▶ **Instructions for the task**: Using the data beneath this instruction, retype only the lines from the one that contains "Instruction: Open the Templates tab in header" down to the one that contains "Given: Click the 150 time value", both included, exactly as they appear.

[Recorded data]
==============================

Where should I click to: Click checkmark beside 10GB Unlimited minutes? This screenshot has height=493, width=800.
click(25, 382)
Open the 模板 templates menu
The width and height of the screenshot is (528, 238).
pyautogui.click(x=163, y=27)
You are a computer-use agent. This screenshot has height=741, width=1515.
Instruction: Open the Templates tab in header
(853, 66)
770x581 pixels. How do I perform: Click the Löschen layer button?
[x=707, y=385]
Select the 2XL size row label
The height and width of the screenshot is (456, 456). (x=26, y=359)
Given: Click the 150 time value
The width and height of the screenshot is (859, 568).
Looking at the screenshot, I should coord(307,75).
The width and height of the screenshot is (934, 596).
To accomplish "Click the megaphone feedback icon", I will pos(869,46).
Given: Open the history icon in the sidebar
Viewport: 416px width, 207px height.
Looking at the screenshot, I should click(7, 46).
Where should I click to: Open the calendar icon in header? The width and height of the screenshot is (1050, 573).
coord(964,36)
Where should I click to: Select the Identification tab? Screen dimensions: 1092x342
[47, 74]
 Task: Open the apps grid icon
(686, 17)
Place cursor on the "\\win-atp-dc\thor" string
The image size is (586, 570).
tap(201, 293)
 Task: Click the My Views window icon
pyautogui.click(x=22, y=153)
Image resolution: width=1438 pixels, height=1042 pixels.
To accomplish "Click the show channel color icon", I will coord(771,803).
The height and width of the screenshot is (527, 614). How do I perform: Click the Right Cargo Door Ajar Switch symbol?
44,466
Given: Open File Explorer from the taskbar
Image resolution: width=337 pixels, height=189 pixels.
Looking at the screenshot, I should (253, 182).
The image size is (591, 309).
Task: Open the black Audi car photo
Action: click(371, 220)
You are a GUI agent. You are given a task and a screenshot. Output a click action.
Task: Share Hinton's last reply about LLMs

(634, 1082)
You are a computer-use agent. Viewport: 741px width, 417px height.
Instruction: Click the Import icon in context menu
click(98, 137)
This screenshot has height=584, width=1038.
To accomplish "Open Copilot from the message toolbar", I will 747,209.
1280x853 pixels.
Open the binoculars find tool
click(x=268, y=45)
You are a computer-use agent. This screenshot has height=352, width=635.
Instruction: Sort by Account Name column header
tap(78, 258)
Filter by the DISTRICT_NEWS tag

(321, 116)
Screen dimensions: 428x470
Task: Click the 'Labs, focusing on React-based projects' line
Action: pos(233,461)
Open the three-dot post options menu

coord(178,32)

==============================

▶ **Result of this exercise**:
Instruction: Open the Templates tab in header
(853, 66)
770x581 pixels. How do I perform: Click the Löschen layer button?
[x=707, y=385]
Select the 2XL size row label
The height and width of the screenshot is (456, 456). (x=26, y=359)
Given: Click the 150 time value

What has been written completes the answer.